BNB metrics paint a mixed picture
According to Coinglass’ net flow data, BNB’s spot inflows and outflows have been inconsistent, with high outflows indicated recently.
This could be seen as a reaction to the trend line’s bounce, since investors are dumping their positions.
The corresponding net outflow suggests that more coins are being withdrawn from exchanges than they are being deposited, which may denote short-term bearishness.
Despite the increase in outflows, the Funding Rates indicated no strong bias. It stood at almost zero. This means neither BNB bulls nor bears can claim any advantage over one another.
It implied a neutral Funding Rate, as investors seemed to be in a ‘wait and see’ situation until some strong movement on either side of the market before making up their minds about trading direction.
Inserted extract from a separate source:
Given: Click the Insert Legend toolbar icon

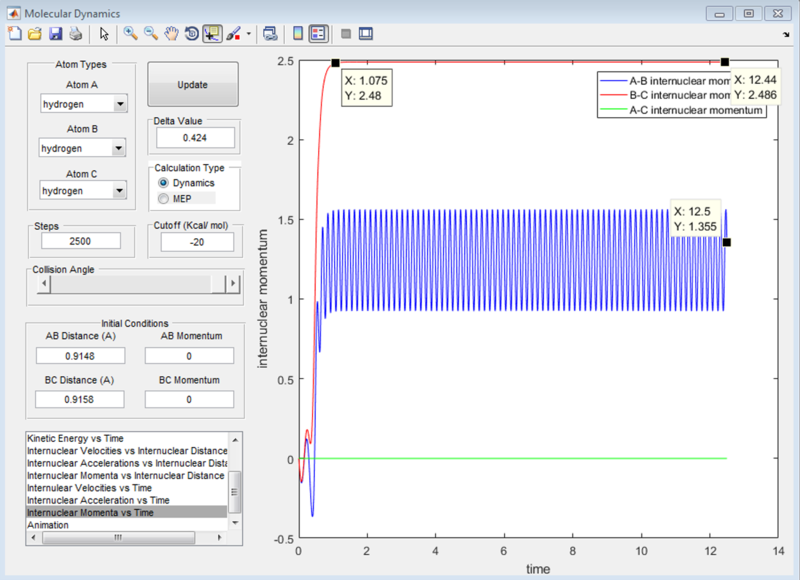Looking at the screenshot, I should (x=318, y=34).
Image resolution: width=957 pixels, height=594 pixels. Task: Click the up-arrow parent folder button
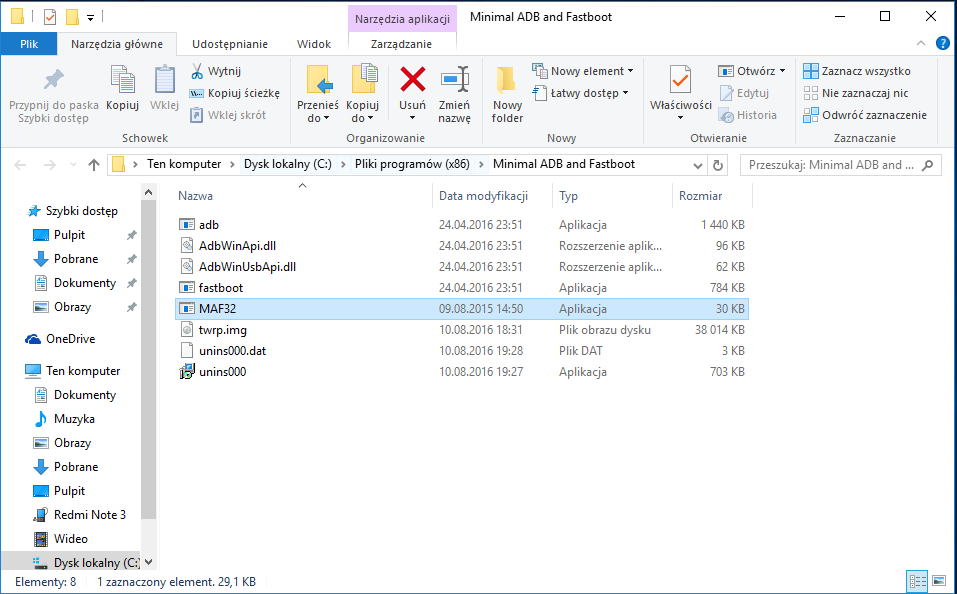[94, 164]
Adding to the aforementioned, AMBCrypto’s analysis of BNB’s liquidation data indicated significant liquidation pools below the press time trading price.
This liquidation pool may act as a magnet to pull down its price further.
Realistic or not, here BNB’s market cap in BTC’s terms
Are further dips imminent?
With the combination of strong trendline resistance, mixed net flow, and neutral funding rates, BNB stands at risk for a more bearish run ahead.
However, if the bulls put more buying pressure on the market and take a significant long position, the price can stabilize for a bullish run.